Sunday, June 26, 2005


Monkey See, Monkey Poo

In a brief piece about the art sale of paintings by a chimp, the New York Times amazingly missed every interesting aspect of the story. It's not just some chimp throwing paint around who attracted more auction interest than works by Warhol and Renoir, it's that the chimp in question -- named Congo, who died in 1964 of TB after creating over 400 paintings -- was in fact part of a debate by behaviorist and science writer Desmond Morris on animal cognition and the ability of apes to understand artistic creation. Morris regularly featured him on his Zoo Time tv program.

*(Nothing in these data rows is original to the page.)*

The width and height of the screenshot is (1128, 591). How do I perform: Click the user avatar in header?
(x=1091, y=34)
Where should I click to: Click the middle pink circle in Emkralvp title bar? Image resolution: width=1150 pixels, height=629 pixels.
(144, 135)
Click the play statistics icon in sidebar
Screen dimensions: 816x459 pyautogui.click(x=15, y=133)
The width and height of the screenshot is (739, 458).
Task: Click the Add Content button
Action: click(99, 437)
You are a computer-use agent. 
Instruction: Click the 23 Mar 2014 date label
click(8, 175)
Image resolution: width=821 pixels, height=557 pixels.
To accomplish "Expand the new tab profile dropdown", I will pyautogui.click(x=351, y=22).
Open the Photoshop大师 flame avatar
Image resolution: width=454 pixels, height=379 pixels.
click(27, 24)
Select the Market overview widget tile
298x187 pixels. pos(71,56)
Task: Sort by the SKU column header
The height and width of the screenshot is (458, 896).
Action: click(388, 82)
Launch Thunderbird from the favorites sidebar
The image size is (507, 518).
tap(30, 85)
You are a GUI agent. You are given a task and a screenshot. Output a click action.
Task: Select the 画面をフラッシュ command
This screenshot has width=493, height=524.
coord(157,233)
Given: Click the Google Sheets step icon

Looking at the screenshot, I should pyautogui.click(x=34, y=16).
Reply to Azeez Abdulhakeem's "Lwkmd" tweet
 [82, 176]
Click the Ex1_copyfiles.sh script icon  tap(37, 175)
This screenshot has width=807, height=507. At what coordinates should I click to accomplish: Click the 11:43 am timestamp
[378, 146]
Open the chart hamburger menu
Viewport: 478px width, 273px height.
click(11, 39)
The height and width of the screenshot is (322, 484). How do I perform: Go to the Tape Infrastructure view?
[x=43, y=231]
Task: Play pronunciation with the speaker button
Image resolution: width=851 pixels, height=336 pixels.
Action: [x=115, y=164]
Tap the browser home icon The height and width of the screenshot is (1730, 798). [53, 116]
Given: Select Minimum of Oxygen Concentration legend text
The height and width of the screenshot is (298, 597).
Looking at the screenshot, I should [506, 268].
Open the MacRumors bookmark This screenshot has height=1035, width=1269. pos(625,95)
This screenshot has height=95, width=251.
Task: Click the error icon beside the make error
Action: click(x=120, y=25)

Fortunately, the British press has been covering this wonderfully odd story in greater detail -- though I will admit that nothing quite tops the pure idiotic genius of the CBS headline Dead Chimp's Art Sells Big. But back to the other side of the Atlantic, where the Times of London reports:

Dr Morris said that Congo was unusual because he was the only non-human painter who took care over his art. He said: “With other animals there was an element of accident in their work. Congo was desperately trying to avoid accident. If you tried to interrupt him he would have a temper tantrum. If you tried to get him to continue after he had finished he wouldn’t do it. I would offer him a brush and he would just look at me. In the end he got too strong. He had a very powerful bite.

Jeez. Next thing you know, he'll be getting himself an agent.